### Extracted records

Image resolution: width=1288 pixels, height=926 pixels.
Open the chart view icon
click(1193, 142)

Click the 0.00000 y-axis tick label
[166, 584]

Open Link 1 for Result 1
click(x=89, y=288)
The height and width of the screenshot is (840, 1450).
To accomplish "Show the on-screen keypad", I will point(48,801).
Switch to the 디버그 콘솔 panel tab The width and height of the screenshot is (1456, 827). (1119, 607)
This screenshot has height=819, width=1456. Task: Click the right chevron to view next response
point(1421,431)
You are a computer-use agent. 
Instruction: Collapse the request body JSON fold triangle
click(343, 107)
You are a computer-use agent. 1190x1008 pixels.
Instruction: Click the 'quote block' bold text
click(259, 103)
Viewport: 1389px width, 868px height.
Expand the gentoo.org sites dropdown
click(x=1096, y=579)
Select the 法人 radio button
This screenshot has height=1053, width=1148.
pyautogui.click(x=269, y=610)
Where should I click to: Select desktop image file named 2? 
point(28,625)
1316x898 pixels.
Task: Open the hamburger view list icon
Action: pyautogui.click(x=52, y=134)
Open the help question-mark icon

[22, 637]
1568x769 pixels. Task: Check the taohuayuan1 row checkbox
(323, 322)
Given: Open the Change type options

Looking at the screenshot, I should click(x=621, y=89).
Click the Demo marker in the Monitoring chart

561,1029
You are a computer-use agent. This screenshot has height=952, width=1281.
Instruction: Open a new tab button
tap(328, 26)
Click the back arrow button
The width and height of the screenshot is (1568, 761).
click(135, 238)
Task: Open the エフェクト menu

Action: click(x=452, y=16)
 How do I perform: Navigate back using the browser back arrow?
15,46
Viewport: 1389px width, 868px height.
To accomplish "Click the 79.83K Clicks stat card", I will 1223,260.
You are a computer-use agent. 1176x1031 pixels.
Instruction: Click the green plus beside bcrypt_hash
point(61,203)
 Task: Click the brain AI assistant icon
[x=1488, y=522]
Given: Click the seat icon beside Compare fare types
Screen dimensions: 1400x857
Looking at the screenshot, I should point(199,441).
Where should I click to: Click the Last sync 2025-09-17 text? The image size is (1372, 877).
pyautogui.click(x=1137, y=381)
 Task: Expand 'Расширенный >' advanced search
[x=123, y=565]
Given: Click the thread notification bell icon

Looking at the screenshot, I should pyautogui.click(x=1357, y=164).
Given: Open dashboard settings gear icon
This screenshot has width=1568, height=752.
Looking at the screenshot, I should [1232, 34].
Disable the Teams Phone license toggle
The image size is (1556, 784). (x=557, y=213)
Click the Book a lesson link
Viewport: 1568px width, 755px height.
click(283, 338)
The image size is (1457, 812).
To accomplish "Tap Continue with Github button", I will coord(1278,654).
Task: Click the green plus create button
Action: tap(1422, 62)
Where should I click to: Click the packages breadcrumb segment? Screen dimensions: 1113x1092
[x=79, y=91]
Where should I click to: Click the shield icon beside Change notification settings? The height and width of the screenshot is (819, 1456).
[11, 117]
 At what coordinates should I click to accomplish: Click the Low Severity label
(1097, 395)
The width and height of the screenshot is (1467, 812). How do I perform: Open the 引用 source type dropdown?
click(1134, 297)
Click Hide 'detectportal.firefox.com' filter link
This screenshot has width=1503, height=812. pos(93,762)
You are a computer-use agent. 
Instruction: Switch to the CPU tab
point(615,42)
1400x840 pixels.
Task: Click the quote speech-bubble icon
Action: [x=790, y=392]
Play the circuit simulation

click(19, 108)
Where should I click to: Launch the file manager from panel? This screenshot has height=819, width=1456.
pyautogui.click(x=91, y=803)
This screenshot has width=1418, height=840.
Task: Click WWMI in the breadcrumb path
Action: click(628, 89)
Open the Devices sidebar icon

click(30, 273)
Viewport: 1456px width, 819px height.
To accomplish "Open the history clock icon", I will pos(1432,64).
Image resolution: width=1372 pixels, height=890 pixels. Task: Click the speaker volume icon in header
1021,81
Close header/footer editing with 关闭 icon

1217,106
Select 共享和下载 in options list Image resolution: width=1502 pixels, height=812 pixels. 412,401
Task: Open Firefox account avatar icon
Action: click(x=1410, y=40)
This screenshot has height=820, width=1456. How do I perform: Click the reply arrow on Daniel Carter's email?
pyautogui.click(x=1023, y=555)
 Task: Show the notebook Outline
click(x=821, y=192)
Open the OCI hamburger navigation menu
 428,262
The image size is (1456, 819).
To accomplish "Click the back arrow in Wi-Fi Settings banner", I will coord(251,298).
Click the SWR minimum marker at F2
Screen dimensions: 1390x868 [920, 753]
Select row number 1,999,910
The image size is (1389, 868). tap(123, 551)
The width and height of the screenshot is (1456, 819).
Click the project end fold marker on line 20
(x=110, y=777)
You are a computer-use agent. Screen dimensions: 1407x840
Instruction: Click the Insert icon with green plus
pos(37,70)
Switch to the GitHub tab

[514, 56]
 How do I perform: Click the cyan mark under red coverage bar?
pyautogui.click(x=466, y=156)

######

(Task requirements) Some lines in the data above hold the string "agent". Find and copy each of them.

(Written reply)
You are a computer-use agent. 
You are a computer-use agent. 1190x1008 pixels.
You are a computer-use agent. This screenshot has height=952, width=1281.
You are a computer-use agent. 1176x1031 pixels.
You are a computer-use agent. 
You are a computer-use agent. Screen dimensions: 1407x840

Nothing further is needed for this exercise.